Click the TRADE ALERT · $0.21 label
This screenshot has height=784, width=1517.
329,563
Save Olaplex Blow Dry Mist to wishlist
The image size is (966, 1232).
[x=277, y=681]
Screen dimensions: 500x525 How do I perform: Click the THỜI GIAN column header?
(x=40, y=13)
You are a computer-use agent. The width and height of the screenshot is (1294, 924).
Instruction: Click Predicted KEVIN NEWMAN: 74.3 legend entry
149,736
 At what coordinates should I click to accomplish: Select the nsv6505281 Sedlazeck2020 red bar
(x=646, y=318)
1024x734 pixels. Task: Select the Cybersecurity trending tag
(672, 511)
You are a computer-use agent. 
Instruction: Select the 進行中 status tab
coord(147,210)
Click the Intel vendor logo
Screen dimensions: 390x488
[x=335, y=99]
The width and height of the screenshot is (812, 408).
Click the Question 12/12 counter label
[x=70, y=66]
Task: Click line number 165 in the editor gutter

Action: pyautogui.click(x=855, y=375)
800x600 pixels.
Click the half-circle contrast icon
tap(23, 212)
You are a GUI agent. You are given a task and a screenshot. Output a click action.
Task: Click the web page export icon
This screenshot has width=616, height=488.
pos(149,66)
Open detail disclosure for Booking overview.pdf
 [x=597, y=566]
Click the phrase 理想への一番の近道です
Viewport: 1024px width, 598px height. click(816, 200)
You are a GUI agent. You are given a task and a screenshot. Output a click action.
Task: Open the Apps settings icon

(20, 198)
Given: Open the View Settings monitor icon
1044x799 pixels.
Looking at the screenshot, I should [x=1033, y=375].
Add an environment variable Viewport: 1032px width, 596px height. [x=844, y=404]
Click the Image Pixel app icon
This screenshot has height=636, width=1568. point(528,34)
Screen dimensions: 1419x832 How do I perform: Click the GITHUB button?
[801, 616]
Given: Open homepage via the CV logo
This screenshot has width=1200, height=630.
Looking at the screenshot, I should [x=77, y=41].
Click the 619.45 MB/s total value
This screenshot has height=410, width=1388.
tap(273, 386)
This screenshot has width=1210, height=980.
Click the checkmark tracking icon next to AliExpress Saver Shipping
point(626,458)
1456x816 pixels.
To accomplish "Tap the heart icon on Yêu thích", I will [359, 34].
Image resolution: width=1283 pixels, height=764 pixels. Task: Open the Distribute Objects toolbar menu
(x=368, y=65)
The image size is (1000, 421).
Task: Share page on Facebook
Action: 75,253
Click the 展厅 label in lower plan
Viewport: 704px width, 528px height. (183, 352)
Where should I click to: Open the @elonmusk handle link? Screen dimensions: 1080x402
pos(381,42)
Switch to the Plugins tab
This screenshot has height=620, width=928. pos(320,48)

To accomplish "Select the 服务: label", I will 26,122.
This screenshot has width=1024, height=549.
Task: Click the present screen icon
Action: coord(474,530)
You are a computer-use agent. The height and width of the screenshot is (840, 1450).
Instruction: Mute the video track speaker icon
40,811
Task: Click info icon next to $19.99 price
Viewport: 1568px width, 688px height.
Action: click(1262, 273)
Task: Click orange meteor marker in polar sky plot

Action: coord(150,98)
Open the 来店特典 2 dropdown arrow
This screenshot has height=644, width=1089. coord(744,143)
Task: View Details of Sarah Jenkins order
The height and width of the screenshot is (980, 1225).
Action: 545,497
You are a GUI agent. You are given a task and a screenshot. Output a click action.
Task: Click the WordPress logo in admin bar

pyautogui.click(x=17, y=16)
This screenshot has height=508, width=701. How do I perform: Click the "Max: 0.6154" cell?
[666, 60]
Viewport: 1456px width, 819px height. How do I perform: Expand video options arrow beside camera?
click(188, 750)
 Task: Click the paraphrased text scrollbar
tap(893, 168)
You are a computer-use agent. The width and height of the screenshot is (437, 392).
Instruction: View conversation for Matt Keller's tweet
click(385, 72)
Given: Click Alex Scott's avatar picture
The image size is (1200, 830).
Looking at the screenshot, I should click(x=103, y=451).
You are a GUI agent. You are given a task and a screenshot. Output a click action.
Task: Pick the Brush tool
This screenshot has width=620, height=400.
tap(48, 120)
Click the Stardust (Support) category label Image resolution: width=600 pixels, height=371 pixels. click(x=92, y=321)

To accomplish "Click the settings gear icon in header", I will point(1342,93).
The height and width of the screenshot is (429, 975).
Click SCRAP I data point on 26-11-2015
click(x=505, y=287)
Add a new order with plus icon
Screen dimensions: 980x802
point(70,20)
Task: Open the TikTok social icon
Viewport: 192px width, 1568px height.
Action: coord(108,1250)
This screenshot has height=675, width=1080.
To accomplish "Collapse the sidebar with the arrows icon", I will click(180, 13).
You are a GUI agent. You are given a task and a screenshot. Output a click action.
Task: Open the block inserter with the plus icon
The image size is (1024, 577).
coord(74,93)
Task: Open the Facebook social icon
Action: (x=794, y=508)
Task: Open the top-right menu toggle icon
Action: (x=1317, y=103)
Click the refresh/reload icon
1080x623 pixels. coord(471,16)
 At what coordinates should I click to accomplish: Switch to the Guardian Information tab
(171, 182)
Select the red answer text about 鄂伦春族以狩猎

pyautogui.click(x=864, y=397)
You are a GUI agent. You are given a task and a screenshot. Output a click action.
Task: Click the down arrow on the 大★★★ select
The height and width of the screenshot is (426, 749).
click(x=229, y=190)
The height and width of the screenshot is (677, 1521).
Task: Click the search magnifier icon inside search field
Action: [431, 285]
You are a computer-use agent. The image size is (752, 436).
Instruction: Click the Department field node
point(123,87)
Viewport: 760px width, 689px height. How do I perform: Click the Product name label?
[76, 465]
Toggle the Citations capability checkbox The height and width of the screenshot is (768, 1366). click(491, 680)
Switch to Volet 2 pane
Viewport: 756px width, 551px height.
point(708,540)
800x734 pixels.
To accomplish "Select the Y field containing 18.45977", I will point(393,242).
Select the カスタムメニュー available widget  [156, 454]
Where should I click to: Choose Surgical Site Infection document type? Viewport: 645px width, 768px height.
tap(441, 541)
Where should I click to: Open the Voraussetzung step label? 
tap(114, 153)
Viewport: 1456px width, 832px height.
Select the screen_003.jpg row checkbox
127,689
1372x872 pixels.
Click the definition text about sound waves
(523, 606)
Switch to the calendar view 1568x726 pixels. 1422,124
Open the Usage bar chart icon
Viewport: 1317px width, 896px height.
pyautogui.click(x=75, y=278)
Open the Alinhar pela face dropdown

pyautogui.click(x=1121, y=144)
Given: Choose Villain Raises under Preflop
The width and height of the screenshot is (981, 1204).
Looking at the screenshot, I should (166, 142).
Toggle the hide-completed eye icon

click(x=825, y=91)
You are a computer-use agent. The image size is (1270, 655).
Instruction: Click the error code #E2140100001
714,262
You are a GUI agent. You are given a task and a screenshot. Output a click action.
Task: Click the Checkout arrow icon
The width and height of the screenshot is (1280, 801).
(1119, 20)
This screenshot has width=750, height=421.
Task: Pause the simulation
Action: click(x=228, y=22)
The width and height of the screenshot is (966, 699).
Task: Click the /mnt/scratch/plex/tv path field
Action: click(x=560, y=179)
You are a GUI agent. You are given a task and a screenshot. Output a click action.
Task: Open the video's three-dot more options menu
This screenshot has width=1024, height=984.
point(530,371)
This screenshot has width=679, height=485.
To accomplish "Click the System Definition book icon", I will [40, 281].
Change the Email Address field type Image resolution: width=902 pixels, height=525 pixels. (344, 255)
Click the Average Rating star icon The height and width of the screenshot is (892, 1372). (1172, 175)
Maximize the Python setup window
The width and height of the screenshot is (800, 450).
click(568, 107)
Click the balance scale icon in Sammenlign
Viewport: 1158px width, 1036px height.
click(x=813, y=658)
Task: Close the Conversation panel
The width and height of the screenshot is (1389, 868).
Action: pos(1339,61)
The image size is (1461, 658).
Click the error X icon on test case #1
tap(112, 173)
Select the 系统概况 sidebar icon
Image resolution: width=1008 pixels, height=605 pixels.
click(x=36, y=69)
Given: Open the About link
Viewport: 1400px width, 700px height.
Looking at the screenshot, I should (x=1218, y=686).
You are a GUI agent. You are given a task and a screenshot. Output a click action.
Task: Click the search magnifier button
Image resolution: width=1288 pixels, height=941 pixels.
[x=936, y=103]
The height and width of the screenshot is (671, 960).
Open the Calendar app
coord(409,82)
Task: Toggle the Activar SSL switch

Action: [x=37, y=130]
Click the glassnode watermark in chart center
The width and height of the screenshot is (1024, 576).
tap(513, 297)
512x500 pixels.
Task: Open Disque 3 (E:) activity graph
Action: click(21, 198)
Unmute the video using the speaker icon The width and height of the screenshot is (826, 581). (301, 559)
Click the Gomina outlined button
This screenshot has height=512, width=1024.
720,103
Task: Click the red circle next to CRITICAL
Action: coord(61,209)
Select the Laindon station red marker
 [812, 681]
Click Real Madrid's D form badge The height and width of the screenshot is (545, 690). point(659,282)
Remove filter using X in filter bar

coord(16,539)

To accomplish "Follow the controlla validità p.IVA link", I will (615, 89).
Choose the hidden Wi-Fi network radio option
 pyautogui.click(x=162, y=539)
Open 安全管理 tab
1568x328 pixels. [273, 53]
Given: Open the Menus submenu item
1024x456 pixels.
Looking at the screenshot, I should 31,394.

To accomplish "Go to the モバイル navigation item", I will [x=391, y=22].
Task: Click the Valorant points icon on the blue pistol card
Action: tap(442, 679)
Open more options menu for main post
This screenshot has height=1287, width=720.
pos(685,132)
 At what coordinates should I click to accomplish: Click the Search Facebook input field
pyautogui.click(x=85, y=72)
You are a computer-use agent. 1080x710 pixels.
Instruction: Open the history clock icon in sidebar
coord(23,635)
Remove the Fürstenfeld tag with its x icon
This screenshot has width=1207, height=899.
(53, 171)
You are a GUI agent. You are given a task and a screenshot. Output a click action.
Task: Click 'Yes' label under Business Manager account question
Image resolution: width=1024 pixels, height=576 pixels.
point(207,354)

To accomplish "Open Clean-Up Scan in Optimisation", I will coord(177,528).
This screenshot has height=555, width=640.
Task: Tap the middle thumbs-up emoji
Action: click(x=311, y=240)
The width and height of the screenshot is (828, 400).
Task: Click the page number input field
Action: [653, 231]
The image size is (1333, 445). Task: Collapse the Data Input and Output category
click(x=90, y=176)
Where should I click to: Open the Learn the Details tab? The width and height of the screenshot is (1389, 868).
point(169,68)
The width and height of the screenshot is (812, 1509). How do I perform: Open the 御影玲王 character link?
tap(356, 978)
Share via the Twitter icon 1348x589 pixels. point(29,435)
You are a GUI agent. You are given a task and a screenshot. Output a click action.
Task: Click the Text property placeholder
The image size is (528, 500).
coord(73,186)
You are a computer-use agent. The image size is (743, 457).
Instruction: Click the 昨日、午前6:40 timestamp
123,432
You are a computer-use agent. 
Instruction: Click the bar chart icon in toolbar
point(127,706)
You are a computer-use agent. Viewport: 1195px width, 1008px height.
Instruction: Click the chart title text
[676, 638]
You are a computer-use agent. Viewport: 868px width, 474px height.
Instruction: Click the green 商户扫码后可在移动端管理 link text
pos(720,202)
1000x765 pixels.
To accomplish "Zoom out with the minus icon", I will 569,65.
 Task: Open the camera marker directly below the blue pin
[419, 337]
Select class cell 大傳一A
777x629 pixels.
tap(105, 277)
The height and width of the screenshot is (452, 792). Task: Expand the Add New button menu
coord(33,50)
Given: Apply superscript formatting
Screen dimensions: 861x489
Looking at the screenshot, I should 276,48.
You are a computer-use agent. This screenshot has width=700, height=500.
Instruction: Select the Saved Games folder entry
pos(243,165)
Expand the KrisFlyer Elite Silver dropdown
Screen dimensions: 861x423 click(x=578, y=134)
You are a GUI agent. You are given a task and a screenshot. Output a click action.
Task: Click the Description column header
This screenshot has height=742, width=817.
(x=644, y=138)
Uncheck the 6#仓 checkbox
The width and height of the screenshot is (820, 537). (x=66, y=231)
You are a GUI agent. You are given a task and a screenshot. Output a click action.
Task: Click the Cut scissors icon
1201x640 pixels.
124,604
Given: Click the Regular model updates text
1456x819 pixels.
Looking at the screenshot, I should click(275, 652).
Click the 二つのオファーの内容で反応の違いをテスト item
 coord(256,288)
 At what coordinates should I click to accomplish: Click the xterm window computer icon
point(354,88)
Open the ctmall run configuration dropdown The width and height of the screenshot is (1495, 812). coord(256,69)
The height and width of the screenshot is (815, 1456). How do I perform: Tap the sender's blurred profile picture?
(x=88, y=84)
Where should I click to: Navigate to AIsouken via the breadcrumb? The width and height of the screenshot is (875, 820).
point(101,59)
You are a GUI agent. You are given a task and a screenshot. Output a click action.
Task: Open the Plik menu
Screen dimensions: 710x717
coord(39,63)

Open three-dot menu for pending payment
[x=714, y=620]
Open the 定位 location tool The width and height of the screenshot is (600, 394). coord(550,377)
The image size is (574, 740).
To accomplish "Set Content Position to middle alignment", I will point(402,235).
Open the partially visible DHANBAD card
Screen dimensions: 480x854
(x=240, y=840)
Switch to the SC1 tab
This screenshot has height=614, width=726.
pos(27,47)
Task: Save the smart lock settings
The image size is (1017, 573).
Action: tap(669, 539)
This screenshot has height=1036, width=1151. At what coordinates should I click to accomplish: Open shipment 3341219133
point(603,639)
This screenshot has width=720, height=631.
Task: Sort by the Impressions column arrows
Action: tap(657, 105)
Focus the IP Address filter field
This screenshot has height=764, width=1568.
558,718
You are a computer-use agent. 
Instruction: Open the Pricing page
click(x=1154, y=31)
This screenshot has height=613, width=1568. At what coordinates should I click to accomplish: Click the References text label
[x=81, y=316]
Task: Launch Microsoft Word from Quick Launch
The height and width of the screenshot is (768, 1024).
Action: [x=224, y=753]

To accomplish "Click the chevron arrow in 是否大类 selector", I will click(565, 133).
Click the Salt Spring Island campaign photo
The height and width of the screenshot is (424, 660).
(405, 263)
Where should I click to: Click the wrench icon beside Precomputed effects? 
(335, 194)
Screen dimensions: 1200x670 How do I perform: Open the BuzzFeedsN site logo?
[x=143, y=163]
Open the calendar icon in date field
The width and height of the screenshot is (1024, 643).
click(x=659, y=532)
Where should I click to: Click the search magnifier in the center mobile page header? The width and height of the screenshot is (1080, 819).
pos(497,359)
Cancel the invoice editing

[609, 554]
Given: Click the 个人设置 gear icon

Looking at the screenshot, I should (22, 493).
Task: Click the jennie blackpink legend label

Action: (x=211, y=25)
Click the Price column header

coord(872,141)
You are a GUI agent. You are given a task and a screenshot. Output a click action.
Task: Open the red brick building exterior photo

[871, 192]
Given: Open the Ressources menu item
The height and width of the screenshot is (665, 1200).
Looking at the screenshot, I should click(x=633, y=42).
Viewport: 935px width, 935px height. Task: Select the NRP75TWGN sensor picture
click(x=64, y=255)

******************************

** The problem **
Work through the records line by line and tally those with the word "more". Report only the total.

** Answer section **
2